Rio chief executive Jean-Sébastien Jacques said the company believed Yancoal’s offer represented the best value and greater transaction certainty.

“Yancoal’s revised offer is the most attractive because it removes the deferred payment structure, can meet the timeline we have set for the transaction, and has given us certainty regarding the outstanding regulatory approvals required,” he said.

“The sale of Coal & Allied will create outstanding value for shareholders and is consistent with our strategy of simplifying our portfolio to ensure the most effective use of our capital.”

Rio recommended the Yancoal proposal based on the Chinese company’s “agreement to accelerate all deferred payments and make a single payment of $2.45 billion at completion to purchase the Coal & Allied assets plus coal price-linked royalty.”
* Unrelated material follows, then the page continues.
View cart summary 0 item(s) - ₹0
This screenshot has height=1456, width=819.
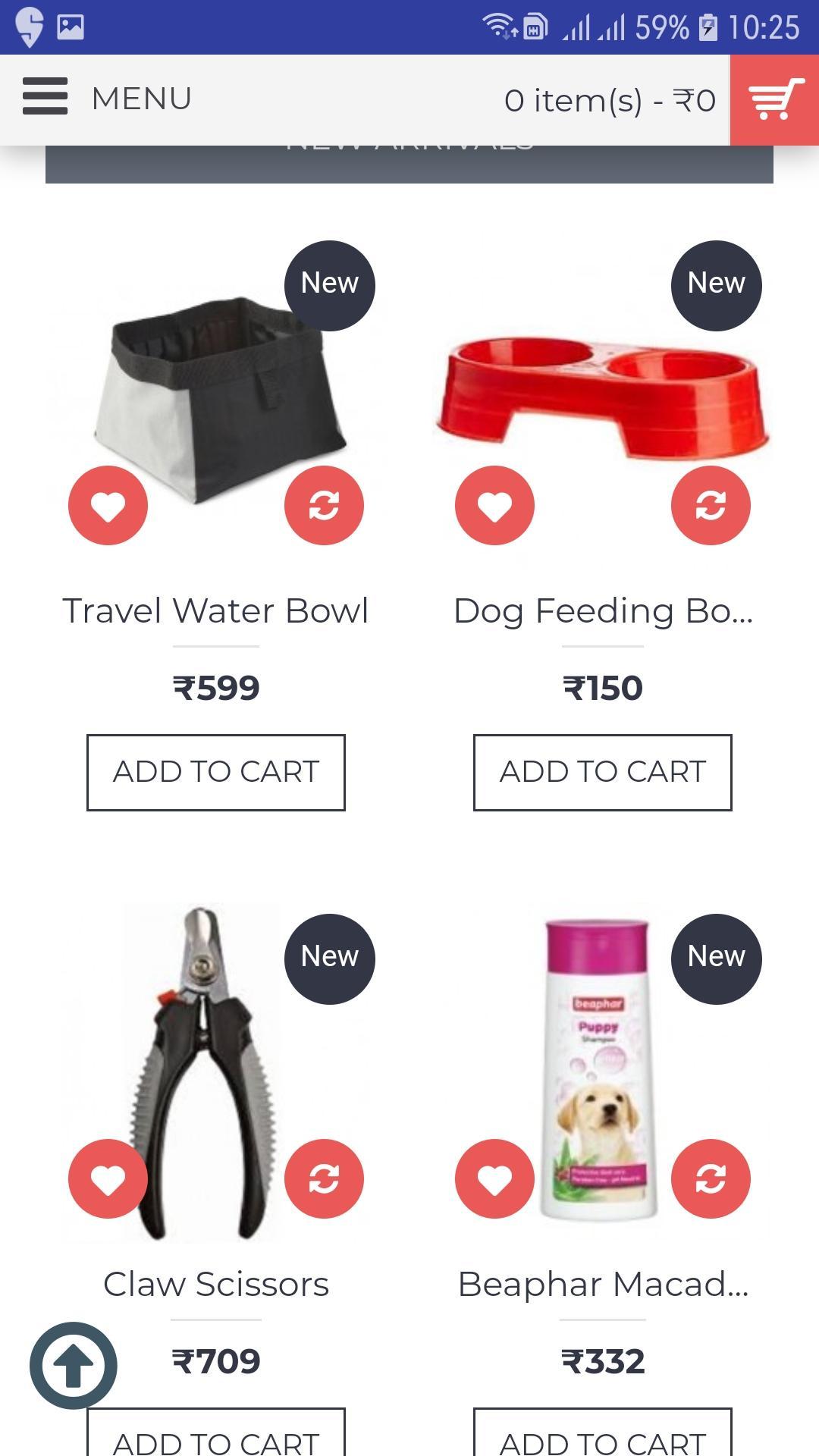pos(610,101)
The statement added that Rio also expects Yancoal to be able to complete its deal quicker than the Glencore proposal.

Yancoal made its original bid for Coal & Allied in January, proposing a deal that involved a $US1.95 billion upfront payment and the potential for a further $US500 million over five years.

The Foreign Investment Review Board (FIRB) delivered its approval of Yancoal’s revised offer in April.

Last month Yancoal also launched a $US710 million tag-along offer for Mitsubishi’s 32.4 per cent stake in the Hunter Valley operations, which has now been accepted.

Coal & Allied’s assets include majority shares in the Hunter Valley Operations mine, the Mount Thorley mine and the Warkworth mine. The three operations produced 25.9 million tonnes (Mt) of thermal and semi-soft coking coal in 2016, of which 17.1Mt were Rio Tinto’s share.